Speaker: Prof. Rencang Li(李仁仓教授)

Time: 12:10-13:10, 17 November 2022 (Thursday) (Beijing time)

Venue: A103, Lijiao Building

Tencent Meeting ID: 546-820-158


Abstract

One of the guiding principles in designing machine learning models is to highlight one characteristic of interest in data while diminish others, or equivalently to contrastively pitch one characteristic against others. When it comes to dimensionality reduction and subspace learning, traces of matrices of interest are inherently ubiquitous ingredients that are being built into optimization models so that hidden characteristics of the original high dimensional space are exposed in the reduced space. In this talk, we will start by surveying several existing optimization models on the Stiefel manifold for dimensionality reduction and subspace learning and then focus on one of our recent works concerning a multiview contrastive learning model in the form of a trace ratio optimization problem over the product of Stiefel manifolds. It broadly includes Fisher’s LDA and a recent orthogonal CCA (OCCA) as special cases. We will explain how to efficiently solve the model numerically by an NEPv approach via SCF, and then showcase it on real-world multiview data sets


About Prof. Li

Ren-Cang Li is a Chair Professor of Mathematics (09/2021-present) at HKBU and a Professor of Mathematics at University of Texas at Arlington (07/2006-present). He received his BS in Computational Mathematics from Xiamen University in 1985 and his MS also in Computational Mathematics from Chinese Academy of Science in 1988 and his Ph.D. in Applied Mathematics from UC Berkeley in 1995. His research interest includes floating-point support for scientific computing, numerical linear algebra, reduced order modeling, and unconventional schemes for ordinary differential equations, optimization and machine learning. His secular equation solver codes sit at the kernels of MATLAB's eig and svd and LAPACK eigenvalue/singular value routines that are being used around the clock.
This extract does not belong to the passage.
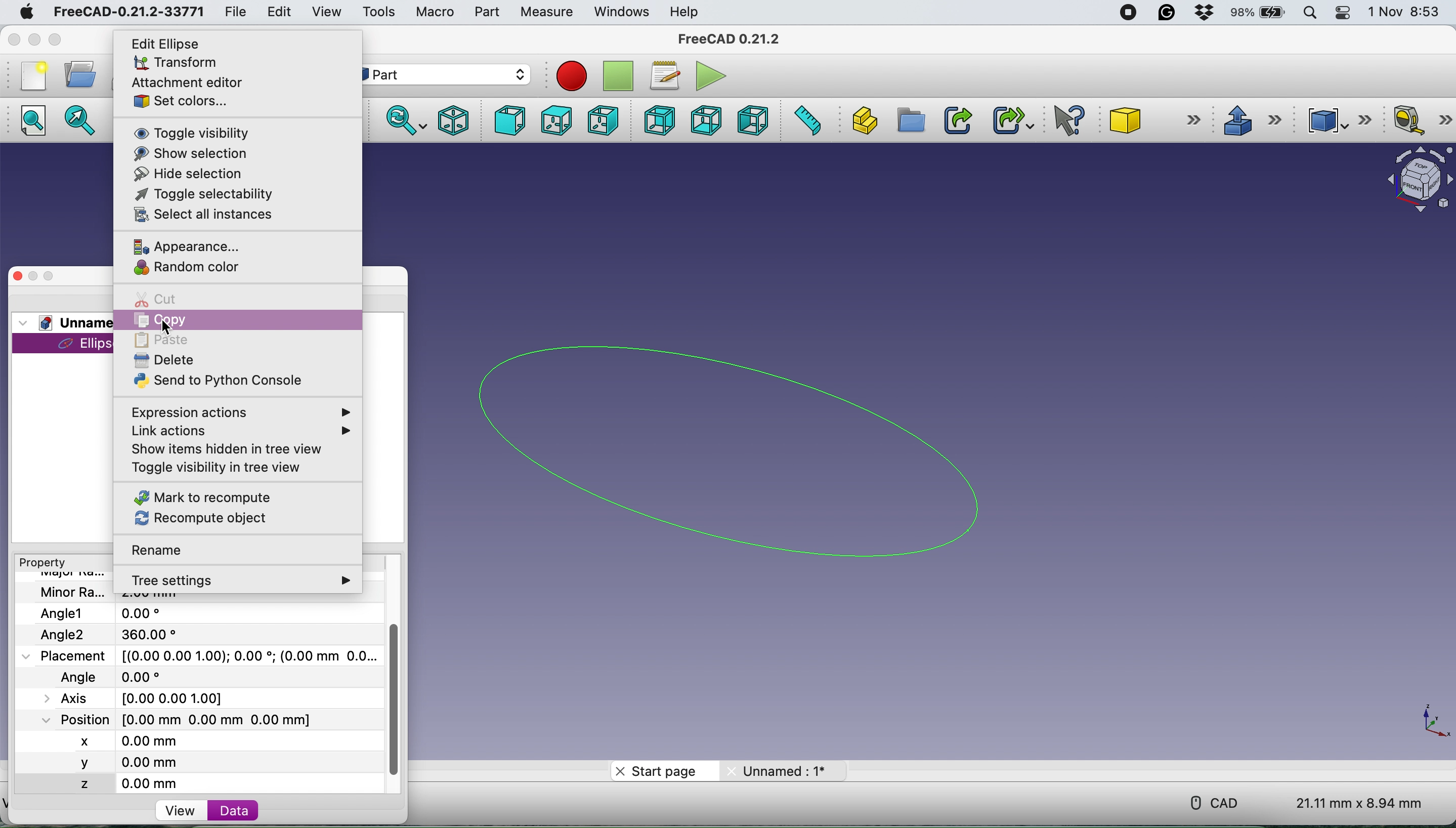 This screenshot has width=1456, height=828. I want to click on dropbox, so click(1205, 13).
He has served/is serving as an editor/associated editor/co-Editor-in-Chief on the editorial boards of several international journals.

He was awarded the Householder Fellowship in scientific computing by ORNL in 1995, a Friedman memorial prize in Applied Mathematics from UC Berkeley in 1996, a CAREER award from NSF in 1999, several distinguished paper awards from the International Consortium of Chinese Mathematicians (ICCM),  and the 2019 INFORMS' SAS Data Mining Best Paper Award.